Gregg Shapiro: Last year when we spoke, it was just prior to your appearance in the Ovations! production of Strike Up The Band. Can you please tell me something about that experience?
Bea Arthur: It was wonderful. I enjoyed it enormously.
GS: Now you are in Chicago to perform ... And Then There's Bea with Billy Goldenberg. Can you please tell me about this show?
BA: We had been toying with the idea of doing it for about three years. He'd be off doing something. I'd be off doing something. Finally, we got together and said, Hey, let's really do it. We tried it out a number of times. At the end of last summer, we tried it out for three nights in Westport, Conn., at the White Barn Theater. Then we did more work on it and took it up to the Great Waters Festival in New Hampshire for one night. That's when we decided that we're really going to do it. We got ourselves a producer and we have a company and we opened in Minneapolis on the 24th ( of April ) . We're getting ready to tour until Christmas. Then, God willing, Broadway in 2002.
GS: So the reaction to the show has been good?
BA: Fabulous! Absolutely fabulous. Of course, Minneapolis is such a wild theater town anyway. We did it at the Guthrie theater, which was wonderful. Of course, I'm definitely looking forward to Chicago again. Talk about a theater town.
GS: Can you please tell me something about the material?
BA: I don't really know how to describe it, except I like to think of it as Barbara Cook meets Redd Foxx. What I mean by that is that we do some wonderful, wonderful music, and a lot of it is fairly ribald. It is not autobiographical, I will say that. We tried to stay away from ( that ) . There is an occasional amusing anecdote and a couple of stories. I think it's a lovely evening.

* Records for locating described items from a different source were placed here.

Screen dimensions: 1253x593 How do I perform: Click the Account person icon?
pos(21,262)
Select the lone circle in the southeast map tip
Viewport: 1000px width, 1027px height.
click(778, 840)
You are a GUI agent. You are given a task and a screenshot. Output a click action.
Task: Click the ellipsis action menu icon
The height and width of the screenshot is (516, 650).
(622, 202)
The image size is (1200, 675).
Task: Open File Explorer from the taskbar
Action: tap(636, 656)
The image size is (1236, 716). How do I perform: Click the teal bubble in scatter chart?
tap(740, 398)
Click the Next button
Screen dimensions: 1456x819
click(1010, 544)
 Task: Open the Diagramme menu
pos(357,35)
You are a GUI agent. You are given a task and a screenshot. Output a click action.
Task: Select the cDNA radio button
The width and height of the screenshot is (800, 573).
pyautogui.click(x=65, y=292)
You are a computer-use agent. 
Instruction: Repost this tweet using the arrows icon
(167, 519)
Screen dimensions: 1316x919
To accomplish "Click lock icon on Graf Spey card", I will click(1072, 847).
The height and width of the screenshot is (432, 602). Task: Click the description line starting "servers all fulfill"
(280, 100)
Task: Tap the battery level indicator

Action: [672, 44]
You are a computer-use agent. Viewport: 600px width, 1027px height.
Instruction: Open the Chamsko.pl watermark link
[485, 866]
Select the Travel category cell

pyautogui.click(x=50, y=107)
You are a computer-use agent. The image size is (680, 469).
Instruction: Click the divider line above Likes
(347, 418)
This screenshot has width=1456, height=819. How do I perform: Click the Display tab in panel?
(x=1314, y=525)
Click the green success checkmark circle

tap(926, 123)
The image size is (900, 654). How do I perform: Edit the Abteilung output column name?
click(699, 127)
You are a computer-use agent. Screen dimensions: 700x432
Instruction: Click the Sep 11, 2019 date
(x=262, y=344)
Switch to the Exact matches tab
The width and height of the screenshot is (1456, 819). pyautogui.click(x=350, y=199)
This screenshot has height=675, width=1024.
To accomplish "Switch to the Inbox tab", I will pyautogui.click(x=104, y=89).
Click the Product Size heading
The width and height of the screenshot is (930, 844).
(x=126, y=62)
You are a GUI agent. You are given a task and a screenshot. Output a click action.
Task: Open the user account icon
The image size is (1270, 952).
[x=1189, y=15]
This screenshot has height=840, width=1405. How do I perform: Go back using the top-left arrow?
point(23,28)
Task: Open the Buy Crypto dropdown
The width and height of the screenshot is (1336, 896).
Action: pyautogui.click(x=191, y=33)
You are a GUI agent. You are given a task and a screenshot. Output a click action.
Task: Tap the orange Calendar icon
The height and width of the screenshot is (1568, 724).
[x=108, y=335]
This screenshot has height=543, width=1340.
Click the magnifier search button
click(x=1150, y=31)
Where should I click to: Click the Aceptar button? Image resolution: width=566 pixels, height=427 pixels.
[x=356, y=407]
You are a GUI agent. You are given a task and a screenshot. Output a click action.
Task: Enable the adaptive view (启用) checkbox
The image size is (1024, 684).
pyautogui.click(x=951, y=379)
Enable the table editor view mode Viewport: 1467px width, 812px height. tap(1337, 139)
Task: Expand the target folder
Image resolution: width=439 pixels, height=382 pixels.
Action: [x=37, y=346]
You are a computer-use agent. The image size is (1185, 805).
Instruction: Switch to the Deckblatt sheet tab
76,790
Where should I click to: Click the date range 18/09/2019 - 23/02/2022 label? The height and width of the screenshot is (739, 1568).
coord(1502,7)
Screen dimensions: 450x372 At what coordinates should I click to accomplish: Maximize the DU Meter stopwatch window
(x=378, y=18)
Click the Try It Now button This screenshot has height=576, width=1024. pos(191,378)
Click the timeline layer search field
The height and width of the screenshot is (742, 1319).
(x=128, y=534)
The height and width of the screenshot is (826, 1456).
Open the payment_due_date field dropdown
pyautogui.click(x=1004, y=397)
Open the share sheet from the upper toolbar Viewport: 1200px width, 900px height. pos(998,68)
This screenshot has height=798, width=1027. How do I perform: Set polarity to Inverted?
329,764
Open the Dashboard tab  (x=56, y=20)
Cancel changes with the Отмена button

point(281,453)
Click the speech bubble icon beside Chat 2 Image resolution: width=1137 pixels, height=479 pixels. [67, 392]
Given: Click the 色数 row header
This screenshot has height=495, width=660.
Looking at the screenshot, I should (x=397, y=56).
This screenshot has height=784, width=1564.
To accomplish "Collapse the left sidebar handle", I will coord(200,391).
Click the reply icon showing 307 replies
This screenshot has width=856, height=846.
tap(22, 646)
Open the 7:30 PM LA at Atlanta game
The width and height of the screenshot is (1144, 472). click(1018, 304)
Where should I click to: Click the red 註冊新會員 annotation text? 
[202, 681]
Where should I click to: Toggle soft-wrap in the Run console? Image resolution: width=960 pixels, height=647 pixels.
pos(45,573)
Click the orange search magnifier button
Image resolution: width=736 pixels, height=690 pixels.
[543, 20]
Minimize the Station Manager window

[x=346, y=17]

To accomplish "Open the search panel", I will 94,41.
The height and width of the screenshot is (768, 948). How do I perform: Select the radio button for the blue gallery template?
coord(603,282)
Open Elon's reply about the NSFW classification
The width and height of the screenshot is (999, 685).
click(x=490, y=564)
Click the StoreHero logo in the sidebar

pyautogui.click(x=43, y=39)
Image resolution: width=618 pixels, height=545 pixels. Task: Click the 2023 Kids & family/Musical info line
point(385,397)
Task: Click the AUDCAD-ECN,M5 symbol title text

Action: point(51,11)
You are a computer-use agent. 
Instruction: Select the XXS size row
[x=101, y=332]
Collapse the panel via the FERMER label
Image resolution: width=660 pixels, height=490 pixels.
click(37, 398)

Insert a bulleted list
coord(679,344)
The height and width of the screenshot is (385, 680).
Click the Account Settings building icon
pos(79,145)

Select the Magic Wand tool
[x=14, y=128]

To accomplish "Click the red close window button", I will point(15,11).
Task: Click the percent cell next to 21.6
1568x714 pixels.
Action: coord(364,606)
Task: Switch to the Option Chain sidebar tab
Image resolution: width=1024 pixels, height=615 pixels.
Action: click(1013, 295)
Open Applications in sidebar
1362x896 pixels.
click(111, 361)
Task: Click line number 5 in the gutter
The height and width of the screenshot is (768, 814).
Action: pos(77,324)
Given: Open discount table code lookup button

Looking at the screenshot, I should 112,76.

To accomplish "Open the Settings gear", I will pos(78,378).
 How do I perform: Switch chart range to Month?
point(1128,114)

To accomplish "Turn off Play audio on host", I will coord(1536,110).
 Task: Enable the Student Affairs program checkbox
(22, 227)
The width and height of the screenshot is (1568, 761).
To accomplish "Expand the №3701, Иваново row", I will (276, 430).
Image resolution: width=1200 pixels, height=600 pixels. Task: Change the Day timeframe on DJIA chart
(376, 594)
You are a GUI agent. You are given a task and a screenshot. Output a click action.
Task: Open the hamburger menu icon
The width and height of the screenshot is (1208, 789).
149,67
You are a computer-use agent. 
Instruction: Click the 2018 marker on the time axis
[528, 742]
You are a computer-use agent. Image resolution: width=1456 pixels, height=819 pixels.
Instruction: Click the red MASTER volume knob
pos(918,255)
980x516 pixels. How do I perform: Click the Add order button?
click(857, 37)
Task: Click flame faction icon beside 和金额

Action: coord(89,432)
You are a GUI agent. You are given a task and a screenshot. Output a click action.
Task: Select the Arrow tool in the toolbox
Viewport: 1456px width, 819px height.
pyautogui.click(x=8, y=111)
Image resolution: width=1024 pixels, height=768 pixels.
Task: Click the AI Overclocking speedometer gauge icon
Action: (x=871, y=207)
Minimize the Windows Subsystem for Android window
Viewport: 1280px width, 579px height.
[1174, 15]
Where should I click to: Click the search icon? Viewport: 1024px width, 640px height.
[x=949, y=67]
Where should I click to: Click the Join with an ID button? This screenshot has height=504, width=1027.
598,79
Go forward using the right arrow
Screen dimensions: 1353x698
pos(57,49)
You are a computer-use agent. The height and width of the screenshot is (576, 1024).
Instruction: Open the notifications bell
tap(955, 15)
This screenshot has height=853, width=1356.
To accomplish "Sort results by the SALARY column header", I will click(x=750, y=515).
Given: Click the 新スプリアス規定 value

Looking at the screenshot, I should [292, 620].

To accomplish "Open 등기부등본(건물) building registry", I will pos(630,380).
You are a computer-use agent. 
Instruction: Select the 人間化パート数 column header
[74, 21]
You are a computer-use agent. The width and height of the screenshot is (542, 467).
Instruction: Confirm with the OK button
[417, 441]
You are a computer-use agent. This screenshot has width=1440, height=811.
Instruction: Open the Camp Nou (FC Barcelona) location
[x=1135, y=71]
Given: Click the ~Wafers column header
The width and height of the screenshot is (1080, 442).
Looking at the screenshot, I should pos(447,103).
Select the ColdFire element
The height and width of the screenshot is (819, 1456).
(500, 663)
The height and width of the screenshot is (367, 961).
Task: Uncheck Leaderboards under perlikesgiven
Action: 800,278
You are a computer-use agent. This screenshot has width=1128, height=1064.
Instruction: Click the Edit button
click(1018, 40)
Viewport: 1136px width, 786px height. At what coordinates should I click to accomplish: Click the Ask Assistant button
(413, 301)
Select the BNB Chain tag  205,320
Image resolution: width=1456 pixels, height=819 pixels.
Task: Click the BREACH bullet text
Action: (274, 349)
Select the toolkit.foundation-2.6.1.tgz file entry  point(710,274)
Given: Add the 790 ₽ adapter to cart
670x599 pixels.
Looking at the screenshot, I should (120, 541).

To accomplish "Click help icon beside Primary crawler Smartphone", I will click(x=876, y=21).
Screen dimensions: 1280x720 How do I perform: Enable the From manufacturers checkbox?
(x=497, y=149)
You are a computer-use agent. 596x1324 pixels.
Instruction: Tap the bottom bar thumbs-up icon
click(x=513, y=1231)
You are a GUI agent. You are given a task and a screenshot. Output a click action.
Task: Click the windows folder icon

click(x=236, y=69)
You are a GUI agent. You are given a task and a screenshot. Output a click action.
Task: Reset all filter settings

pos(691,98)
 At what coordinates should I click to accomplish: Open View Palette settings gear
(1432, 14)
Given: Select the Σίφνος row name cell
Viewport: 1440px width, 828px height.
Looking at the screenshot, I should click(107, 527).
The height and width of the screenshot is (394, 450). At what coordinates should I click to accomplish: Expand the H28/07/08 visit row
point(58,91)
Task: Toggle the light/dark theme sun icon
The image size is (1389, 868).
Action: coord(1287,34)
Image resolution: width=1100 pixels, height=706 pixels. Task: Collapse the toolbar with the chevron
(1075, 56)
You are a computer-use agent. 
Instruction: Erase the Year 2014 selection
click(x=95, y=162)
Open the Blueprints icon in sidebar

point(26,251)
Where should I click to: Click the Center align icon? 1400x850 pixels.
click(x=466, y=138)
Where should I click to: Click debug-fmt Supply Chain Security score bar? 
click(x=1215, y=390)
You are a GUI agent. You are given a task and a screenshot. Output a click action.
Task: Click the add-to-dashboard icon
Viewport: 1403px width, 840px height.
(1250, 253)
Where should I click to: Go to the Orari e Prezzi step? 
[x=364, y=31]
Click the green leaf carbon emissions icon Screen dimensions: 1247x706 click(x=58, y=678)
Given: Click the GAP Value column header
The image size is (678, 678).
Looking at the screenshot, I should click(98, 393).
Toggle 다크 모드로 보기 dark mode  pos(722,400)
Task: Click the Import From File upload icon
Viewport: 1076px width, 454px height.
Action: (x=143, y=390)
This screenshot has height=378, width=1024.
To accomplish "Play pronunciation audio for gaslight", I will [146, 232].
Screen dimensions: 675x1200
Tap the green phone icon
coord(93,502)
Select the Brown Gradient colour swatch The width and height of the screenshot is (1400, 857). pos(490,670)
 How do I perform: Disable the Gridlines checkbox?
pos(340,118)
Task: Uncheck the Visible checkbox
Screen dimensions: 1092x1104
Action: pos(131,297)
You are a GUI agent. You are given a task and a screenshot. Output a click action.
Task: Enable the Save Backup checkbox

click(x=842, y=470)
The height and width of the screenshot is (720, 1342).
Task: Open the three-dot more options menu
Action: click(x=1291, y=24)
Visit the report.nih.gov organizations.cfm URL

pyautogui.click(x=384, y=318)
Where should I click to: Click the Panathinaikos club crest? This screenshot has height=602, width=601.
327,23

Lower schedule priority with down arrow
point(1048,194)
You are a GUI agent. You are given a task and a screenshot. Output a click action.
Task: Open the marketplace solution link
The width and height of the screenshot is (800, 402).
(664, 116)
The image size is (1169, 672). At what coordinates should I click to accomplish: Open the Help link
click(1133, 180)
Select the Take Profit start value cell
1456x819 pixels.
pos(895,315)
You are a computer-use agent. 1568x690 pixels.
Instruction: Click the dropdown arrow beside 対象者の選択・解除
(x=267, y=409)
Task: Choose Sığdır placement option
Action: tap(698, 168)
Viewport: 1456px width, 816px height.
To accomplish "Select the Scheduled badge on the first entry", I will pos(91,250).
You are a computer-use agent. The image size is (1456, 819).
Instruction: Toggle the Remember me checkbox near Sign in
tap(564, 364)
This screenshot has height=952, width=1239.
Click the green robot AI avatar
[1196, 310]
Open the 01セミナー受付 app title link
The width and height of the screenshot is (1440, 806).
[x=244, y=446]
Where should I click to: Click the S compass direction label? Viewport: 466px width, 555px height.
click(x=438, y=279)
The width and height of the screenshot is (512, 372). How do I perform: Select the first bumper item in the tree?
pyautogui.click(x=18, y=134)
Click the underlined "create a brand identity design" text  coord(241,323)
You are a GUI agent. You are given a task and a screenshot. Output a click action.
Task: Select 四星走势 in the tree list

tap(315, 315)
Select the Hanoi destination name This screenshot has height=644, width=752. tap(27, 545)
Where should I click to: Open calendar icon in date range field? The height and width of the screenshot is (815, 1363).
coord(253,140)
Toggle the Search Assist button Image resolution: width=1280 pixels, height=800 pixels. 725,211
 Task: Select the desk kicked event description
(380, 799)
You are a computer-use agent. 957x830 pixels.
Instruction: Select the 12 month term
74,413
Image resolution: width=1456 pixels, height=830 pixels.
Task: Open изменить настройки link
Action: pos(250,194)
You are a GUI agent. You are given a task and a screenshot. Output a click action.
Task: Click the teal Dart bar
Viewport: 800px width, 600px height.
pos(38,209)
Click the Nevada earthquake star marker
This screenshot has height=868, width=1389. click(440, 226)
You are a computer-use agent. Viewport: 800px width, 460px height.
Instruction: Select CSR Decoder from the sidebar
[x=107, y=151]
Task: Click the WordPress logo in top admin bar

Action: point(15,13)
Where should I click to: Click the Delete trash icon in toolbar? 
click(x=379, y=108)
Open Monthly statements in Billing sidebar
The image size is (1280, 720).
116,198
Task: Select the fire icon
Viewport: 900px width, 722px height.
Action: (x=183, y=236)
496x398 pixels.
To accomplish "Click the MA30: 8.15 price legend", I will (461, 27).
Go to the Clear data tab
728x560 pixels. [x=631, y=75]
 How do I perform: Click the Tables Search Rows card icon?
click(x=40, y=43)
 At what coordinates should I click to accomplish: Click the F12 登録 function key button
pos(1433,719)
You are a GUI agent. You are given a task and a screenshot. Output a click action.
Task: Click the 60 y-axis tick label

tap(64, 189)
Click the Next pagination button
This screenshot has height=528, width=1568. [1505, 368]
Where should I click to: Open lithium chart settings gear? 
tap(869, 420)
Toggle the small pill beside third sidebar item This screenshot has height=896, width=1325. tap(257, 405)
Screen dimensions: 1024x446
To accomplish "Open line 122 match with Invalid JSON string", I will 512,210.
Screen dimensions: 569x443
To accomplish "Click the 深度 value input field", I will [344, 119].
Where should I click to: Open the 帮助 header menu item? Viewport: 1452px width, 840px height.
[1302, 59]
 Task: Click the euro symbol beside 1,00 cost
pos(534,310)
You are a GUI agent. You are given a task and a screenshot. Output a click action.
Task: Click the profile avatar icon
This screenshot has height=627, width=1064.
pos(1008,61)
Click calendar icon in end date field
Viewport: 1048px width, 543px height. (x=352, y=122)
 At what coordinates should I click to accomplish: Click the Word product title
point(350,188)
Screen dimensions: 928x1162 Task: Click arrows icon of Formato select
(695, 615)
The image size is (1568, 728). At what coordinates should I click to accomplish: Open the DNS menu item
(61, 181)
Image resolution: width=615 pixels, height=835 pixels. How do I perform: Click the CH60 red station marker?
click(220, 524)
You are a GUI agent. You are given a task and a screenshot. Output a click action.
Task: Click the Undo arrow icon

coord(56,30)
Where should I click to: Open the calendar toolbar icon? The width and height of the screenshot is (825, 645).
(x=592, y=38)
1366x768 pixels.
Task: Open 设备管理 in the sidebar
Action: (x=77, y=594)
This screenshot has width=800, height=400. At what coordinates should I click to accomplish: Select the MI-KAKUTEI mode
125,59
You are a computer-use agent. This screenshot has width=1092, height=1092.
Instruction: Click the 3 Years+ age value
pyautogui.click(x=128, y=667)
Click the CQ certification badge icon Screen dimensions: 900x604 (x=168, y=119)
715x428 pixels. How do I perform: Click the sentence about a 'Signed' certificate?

Knock wood.
GS: How did you first become acquainted with your "friend and pianist" Billy Goldenberg?
BA: I think it was in 1981. Marilyn and Allan Bergman did an evening at the Dorothy Chandler ( Pavilion ) , in L.A., for the benefit of the American Civil Liberties Union. Instead of doing the usual, which lyricists do, they have a pianist there and they say, "And then we wrote...," and then they sing it. They got their favorite performers together - the list was wonderful...it included Streisand. They had each performer do a number of songs that they had written. And they had the composer, for each of the segments, conduct that particular segment. Billy had done Queen Of The Stardust Ballroom with them. I did three of the numbers from that show and we just became very fast friends.
GS: It sounds wonderful. Are there plans to record the show and release it on CD?
BA: Possibly. We haven't even thought of that. All we're really concentrating on now is working on it and refining it. We learn a little something from every place we play.
GS: Rufus Wainwright, the son of singer/songwriters Loudon Wainwright III and Kate McGarrigle, has immortalized in you in the song "California" on his new album Poses. Were you aware of that?
BA: No ( laughs ) . Does he say something nice?
GS: It's actually very sweet. The song is full of all of these pop culture references, included the television show Rhoda. The line from "California," that refers to you, goes, "I don't know this sea of neon/Thousand surfers, whiffs of freon/And my new grandma Bea Arthur /Come on over."
BA: Oh. Okay ( laughs ) . That's lovely.